Así que la ansiedad se ha apoderado del instituto. El ejemplo más claro lo vivió en sus propias carnes el profesor de Historia el pasado miércoles. En medio de un examen, una alumna de segundo de bachillerato le dijo que no podía escribir, que le dolía mucho la cabeza. No era una de las que tiene un protocolo de autolisis abierto, así que le permitió salir del aula cinco minutos para llamar a sus padres y hablar con dirección. Al ver que no regresaba, mandó a una compañera a buscarla al baño y no la encontró. Y se desató el caos. La directora y varios profesores recorrieron todo el instituto “durante los peores 20 minutos que recuerdo”. Al final, la encontraron sentada en las pistas de baloncesto, avergonzada por haber dejado el folio en blanco.
“Me dijo que había estudiado y que no entendía por qué no podía escribir nada”, dice la directora. Habló con ella un buen rato. Intentó comprenderla. “Creo que esa chica está entrando en una depresión, pero yo no soy ninguna profesional…”, se excusa la rectora, que solo espera que esa adolescente no se convierta en el quinto protocolo antisuicidios abierto. “Es muy difícil de controlar esto”, insiste. “Mira, incluso lo que parece que está medio controlado no lo está. La chica que se tomó las pastillas me dijo en su día muy seria: ‘no sé por qué lo hice, pero no te puedo asegurar que no lo vaya a hacer otra vez.
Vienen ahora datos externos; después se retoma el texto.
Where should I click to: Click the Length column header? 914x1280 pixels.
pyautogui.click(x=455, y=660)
No sé qué me pasa que hay momentos que no me controlo’. ¿Qué haces ante eso?”.
Un incremento de casos preocupante
La asociación de directores de Secundaria de Madrid (Adimad) soltó un dato preocupante a principios de semana: en un trimestre ya hay 200 protocolos de autolisis abiertos, mientras el curso pasado, en todo el año, se alcanzó una cifra entre 200 y 250. “El problema es de origen: se ha planificado el curso como si no hubiera virus y como si no lo hubiera habido nunca, como si no estuviéramos en una situación excepcional y como si lo que ha ocurrido estos dos años no hubiera afectado a nuestros alumnos”, lamenta Esteban Álvarez, presidente de Adimad, que acusa a la Consejería de Educación madrileña de haber traspasado a cada uno de los centros educativos la gran responsabilidad del cuidado de la salud mental.
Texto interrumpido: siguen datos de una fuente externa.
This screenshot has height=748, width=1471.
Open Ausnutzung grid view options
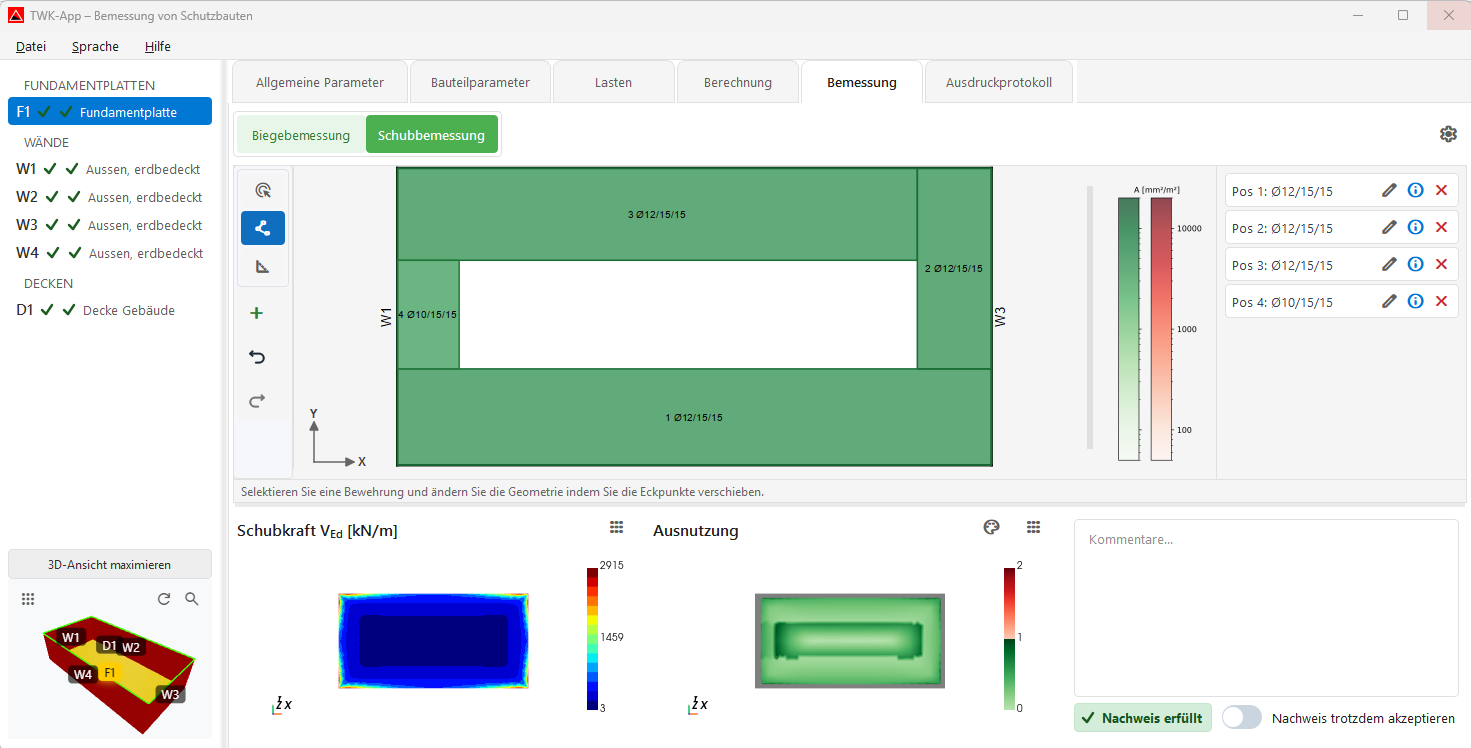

En los últimos meses, comunidades como Aragón, Comunidad Valenciana, Castilla y León, Baleares y Extremadura han aprobado protocolos para la prevención del suicidio y las conductas autolíticas en los centros educativos urgidas por la sensación de “desprotección” y falta de herramientas de los docentes. Madrid es una de las autonomías que todavía no ha aprobado ese protocolo, aunque desde la Consejería de Educación señalan que “se está terminando”. En la actualidad, hay publicada una guía y cada centro debe elaborar desde esa base su propio plan.
“La situación de la salud mental de nuestros adolescentes es de emergencia total”, reclama Isabel Galvín, que representa a los docentes afiliados a CC OO. “Es preciso bajar ratios y ampliar plantillas con los profesionales adecuados para vigilar la salud del alumnado. Esto es la punta del iceberg”. Esa visión la comparte la presidenta de la federación Francisco Giner de los Ríos, que aglutina a 900 asociaciones de padres, Carmen Morillas: “Madrid nos tiene abandonados. Siempre piensan en ahorrar y ahorrar y cuando ocurra una desgracia nos llevaremos todos las manos a la cabeza”.